Sporo ponad 5000 euro mogą zarobić podobno te osoby, które pracują w sektorze VIP. Gwiazdy chętnie zamawiają bowiem drogie potrawy i trunki, jak i dają spore napiwki. Nieliczni, którzy mogą cieszyć się z luksusu obsługiwania VIP-ów, często zarabiają więc nawet do 10 000 euro.
Praca na Oktoberfeście nie jest łatwa
Kto chce zarobić takie kwoty, musi być przede wszystkim odporny i silny. Praca na Oktoberfeście nie należy bowiem do najłatwiejszych. Sam kufel wraz z piwem waży około 2 kg. Kto weźmie naraz więc sześć lub nawet 10 kufli, musi udźwignąć naraz aż 20 kg. Do tego w ciągu dnia zaliczy sporą ilość kilometrów. Należy jednak pamiętać, że im więcej jedzenia i picia dostarczy się klientom, tym wyższe będą zarobki. Niektórzy kelnerzy zanoszą dziennie od 250 do 300 kufli do stolików. Do tego serwują też jedzenie, sprzątają pozostałe naczynia i stoliki po gościach.

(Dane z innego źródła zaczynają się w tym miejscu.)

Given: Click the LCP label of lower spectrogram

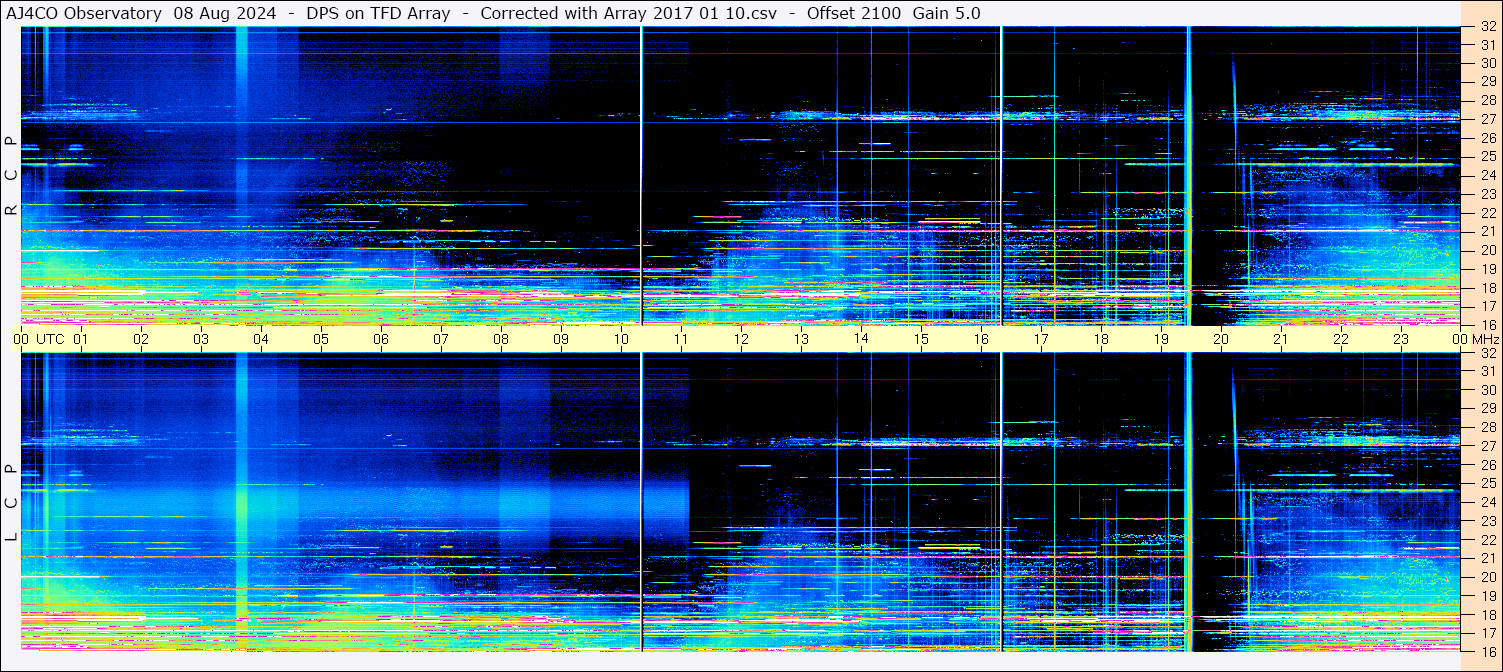Looking at the screenshot, I should point(11,503).
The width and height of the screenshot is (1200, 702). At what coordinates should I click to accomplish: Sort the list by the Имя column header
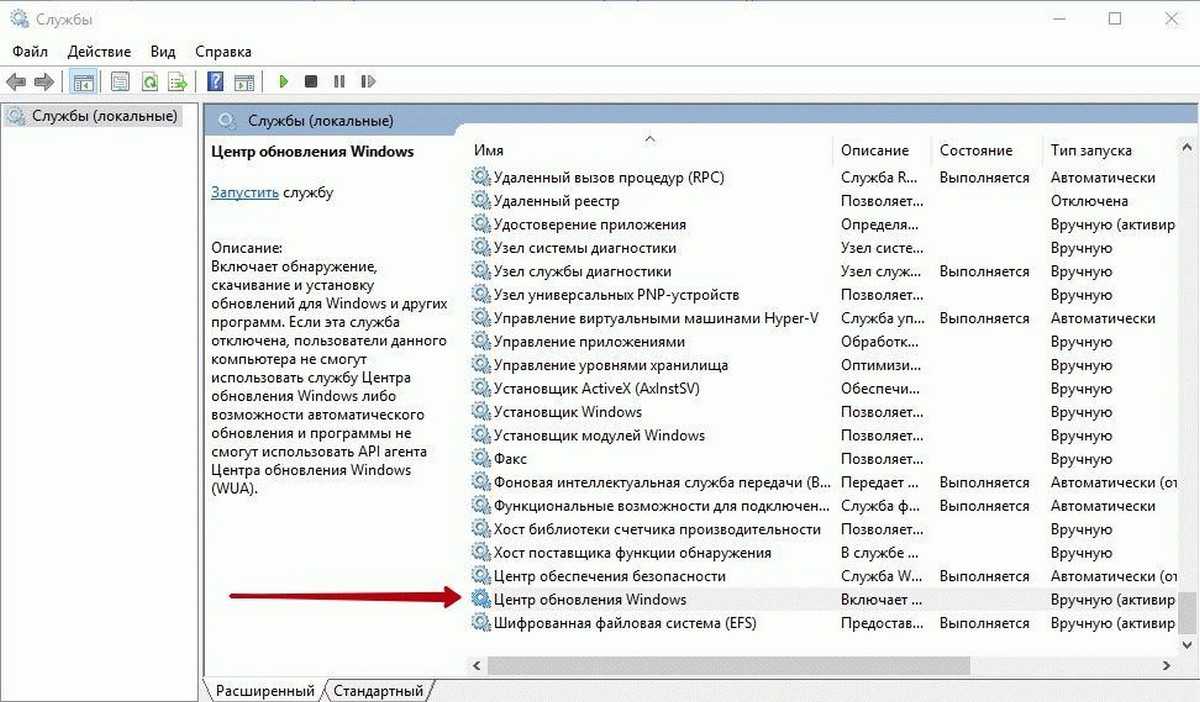click(489, 150)

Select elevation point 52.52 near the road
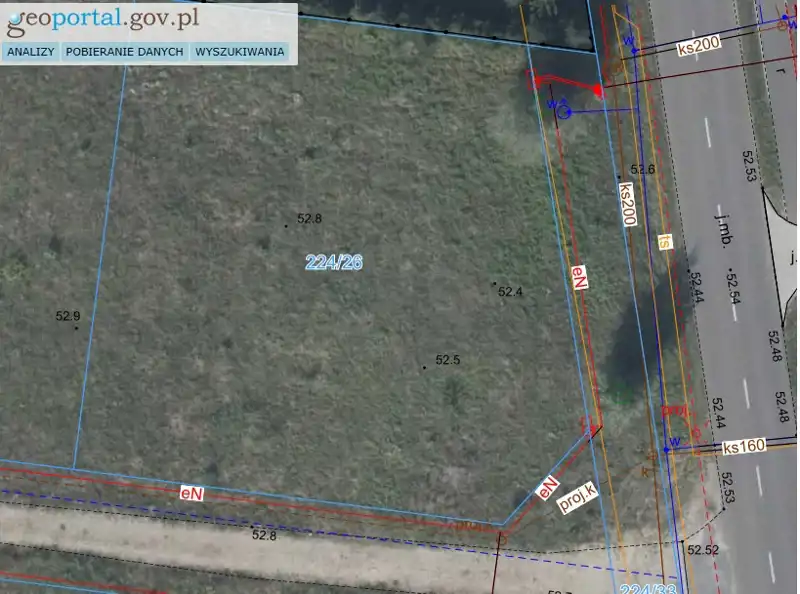click(x=703, y=550)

Duży wpływ na wysokość zarobków mają też napiwki. Czasami sięgają one aż połowy wysokości wynagrodzenia. Wszystko zależy jednak od klientów, jeśli ci spędzają cały wieczór przy jednym piwie, z góry wiadomo, że napiwek będzie znikomy. Jeśli trafią się jednak goście zamawiający duże ilości piwa oraz jedzenia, kelnerzy i kelnerki praktycznie zawsze mogą liczyć na dodatkowe euro.